Em alguns bairros pobres, a Olimpíada serviu para acelerar a reforma de clínicas públicas que eram assoladas por longas filas de espera e mau atendimento. Em uma delas, na problemática favela Cidade de Deus, hoje um software agiliza o processo de triagem, um ombudsman simpático recebe queixas e um novo aplicativo permite que os supervisores acompanhem quanto tempo os médicos passam com cada paciente --ou se tiram pausas longas demais para o almoço.

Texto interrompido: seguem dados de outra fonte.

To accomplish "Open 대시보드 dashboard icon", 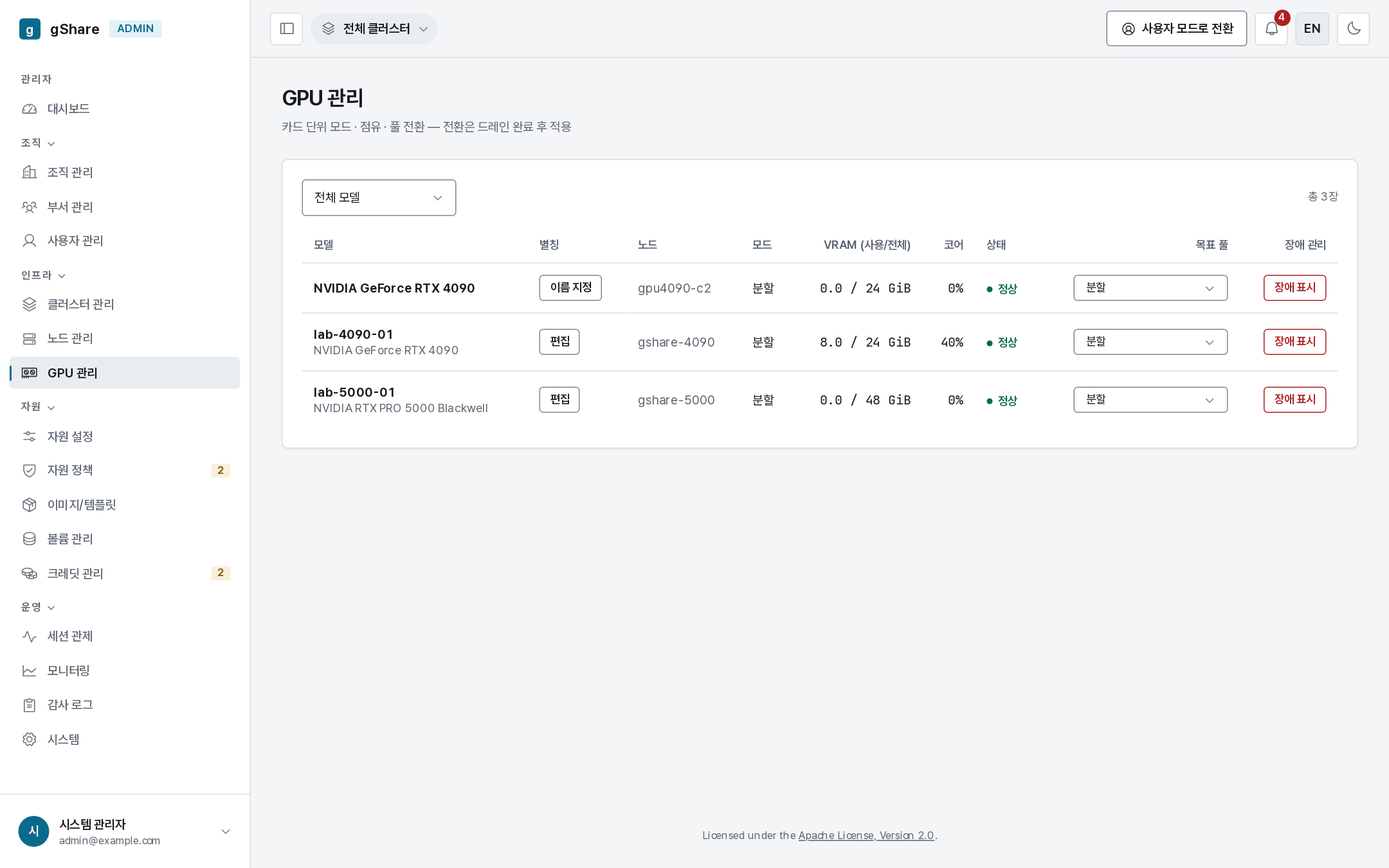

"Mudou da água para o vinho", disse Elizabeth Rezende, 61, uma empregada aposentada que esperava o resultado de um eletrocardiograma depois de sentir dor no peito. "Os outros hospitais de emergência estão um caos."

Depois há o Meu Porto Maravilha, a área histórica à beira-mar que há décadas foi isolada do centro do Rio por uma enorme pista elevada para carros. Seus armazéns do século 19 estavam mofando. Os planos de reabilitação do porto, primeiramente apresentados nos anos 1980, há muito foram encostados devido à de dinheiro e de vontade política.

A reabilitação de US$ 2,5 bilhões, na maior parte financiados pela venda de direitos de construção em propriedades adjacentes e incentivos fiscais aos desenvolvedores, incluiu a demolição do elevado e a canalização do tráfego por um novo túnel de quase 5 km.

Na próxima década, os desenvolvedores planejam construir 500 apartamentos que, segundo eles, serão acessíveis aos moradores de uma favela próxima. Muitos destes são descendentes dos 500 mil escravos africanos que chegaram ao Brasil no cais de Valongo, cujas fundações, recentemente escavadas, deverão fazer parte de um museu que incluirá um cemitério de escravos esquecido.

"Se não tivéssemos os Jogos, não sei se isso teria acontecido em nossa vida", disse Alberto Silva, encarregado do projeto.